Abp Moshe, którego siedzibą jest Mosul musiał opuścić miasto wraz z ostatnią grupą chrześcijan, krótko zatrzymał się w Karakosz, skąd ostatecznie osiedlił się w Irbilu, stolicy irackiego Kurdystanu. - W Mosulu i innych miastach oraz wioskach Równiny Niniwy nie ma już chrześcijan - powiedział arcybiskup.
Wcześniej w samym Mosulu i całym regionie żyło ok. 55. tys. wiernych Kościoła syryjsko-katolickiego. - Po ucieczce nasi wierni zostali rozlokowani 57 obozach dla uchodźców w całym irackim Kurdystanie. Obecnie w większości przebywają w Ibrilu i jego okolicach.
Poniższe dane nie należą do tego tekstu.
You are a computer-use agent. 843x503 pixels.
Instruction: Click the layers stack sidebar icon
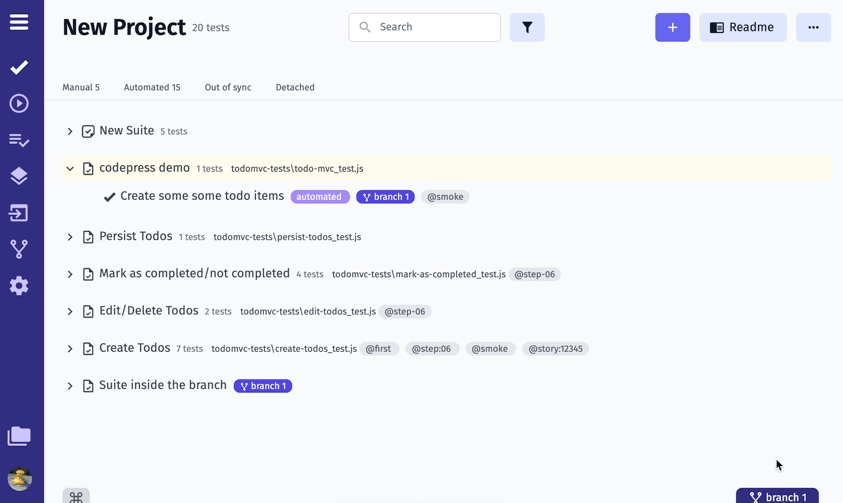click(19, 176)
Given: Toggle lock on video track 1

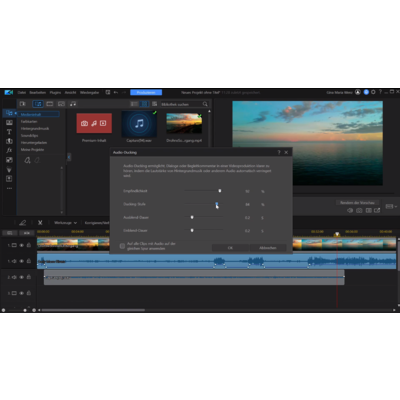Looking at the screenshot, I should 29,245.
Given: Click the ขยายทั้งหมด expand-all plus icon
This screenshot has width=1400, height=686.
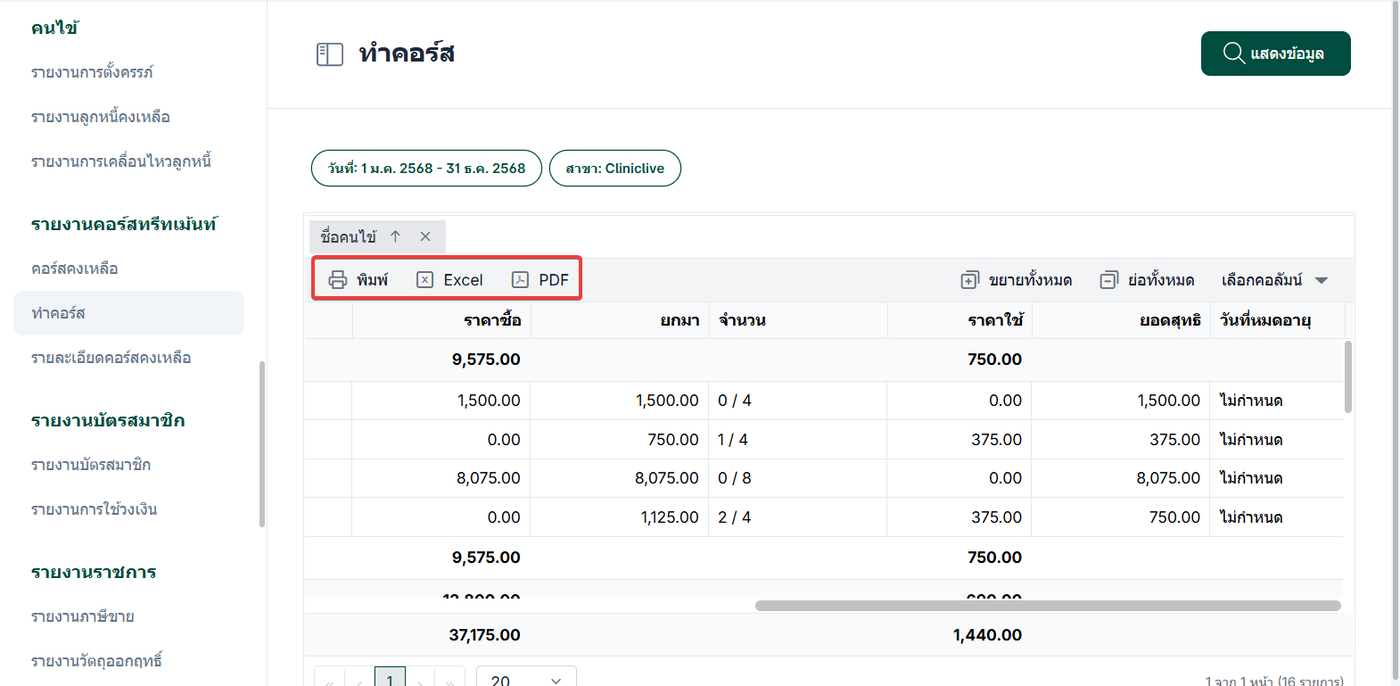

Próbujemy trzymać się razem - powiedział arcybiskup.
Podkreślił, że chrześcijanie stracili wszelkie zaufanie do muzułmanów nie dlatego, że w rzeczywistości niewielu z nich należy do terrorystów Państwa Islamskiego, ale dlatego że wielu muzułmańskich sąsiadów brało udział w prześladowaniach chrześcijan. - Na Równinie Niniwy nasze chrześcijańskie wsie otoczone były przez ok. 120 muzułmańskich wiosek. Zawsze mieliśmy dobrosąsiedzkie stosunki. I potem gdy przyszło Państwo Islamskie. Splądrowali nasze domostwa i wypędzili nas. Nie wszyscy ale wielu. Jest to głęboko bolesne. Nie mogę inaczej tego nazwać ale muszę określić muzułmanów jako zdrajców - powiedział abp Moshe.
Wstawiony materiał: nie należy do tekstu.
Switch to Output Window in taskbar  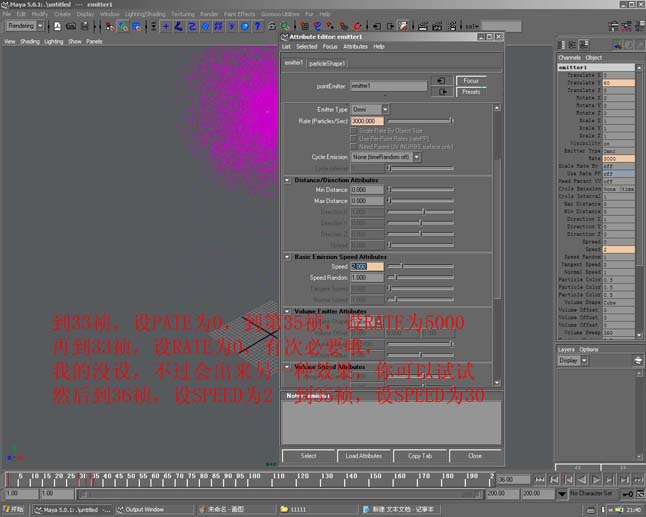coord(145,509)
Zazanazczył, że ludzie pragną powrócic do swoich miast i wiosek. Aby tak się stało potrzebna jest międzynarodowa pomoc militarna, która zapewni chrześcijanom bezpieczeństwo. - Nie wierzymy już irackiemu rządowi - podkreślił abp Moshe. Ponadto potrzebna jest międzynarodowa pomoc finansowa, gdyż wszystko zostało zniszczone.
Pytany jak wyobraża sobie przyszłe pokojowe współistnienie chrześcijan i muzułmanów w Iraku arcybiskup podkreślił, że cały czas wzywa swoich wiernych do pojednania i przebaczenia oraz powrotu w rodzinne strony tak szybko jak to będzie możliwe.